* [REQUIRED ACTION] In the data below, pick out every line that contains the word "center" and copy each one in full. Case counts, so only exact matches qualify.

[Pixel coordinate grounding data]
◆ ◆ ◆ ◆

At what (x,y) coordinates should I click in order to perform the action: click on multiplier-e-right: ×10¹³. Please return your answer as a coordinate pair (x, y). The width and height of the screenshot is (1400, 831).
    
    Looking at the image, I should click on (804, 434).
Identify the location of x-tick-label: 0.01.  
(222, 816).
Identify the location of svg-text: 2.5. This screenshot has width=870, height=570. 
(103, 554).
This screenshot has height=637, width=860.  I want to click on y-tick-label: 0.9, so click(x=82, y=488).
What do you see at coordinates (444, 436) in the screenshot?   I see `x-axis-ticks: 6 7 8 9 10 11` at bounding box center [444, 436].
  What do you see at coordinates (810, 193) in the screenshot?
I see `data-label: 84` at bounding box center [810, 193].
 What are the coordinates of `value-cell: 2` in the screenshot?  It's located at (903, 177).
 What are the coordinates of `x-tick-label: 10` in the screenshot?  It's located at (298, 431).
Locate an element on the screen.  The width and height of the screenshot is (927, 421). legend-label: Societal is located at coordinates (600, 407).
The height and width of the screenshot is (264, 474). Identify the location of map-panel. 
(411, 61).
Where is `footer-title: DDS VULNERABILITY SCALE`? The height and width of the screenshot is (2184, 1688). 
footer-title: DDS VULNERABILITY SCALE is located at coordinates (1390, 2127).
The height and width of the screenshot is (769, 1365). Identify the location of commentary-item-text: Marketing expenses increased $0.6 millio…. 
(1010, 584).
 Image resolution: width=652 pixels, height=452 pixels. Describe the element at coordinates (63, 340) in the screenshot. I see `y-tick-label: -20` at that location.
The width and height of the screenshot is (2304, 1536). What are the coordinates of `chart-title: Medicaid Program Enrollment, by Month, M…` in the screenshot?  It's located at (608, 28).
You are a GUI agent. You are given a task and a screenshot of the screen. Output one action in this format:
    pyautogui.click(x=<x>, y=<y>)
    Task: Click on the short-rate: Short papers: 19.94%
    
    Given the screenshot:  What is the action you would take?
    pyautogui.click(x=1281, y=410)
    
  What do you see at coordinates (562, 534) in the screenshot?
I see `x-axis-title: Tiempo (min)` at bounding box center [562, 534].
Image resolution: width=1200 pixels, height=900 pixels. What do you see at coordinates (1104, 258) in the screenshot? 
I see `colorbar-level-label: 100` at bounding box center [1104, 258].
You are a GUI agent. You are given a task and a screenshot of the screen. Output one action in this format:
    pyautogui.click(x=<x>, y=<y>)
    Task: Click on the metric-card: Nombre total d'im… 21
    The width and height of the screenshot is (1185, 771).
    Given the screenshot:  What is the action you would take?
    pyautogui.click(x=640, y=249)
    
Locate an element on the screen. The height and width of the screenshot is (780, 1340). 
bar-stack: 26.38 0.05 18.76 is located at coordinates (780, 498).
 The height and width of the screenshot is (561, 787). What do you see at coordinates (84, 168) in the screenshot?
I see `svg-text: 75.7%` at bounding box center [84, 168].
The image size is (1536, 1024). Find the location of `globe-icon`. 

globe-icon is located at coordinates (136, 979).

◆ ◆ ◆ ◆

* [WRITTEN ANSWER]
What do you see at coordinates (444, 436) in the screenshot?   I see `x-axis-ticks: 6 7 8 9 10 11` at bounding box center [444, 436].
I see `data-label: 84` at bounding box center [810, 193].
I see `x-axis-title: Tiempo (min)` at bounding box center [562, 534].
I see `colorbar-level-label: 100` at bounding box center [1104, 258].
I see `svg-text: 75.7%` at bounding box center [84, 168].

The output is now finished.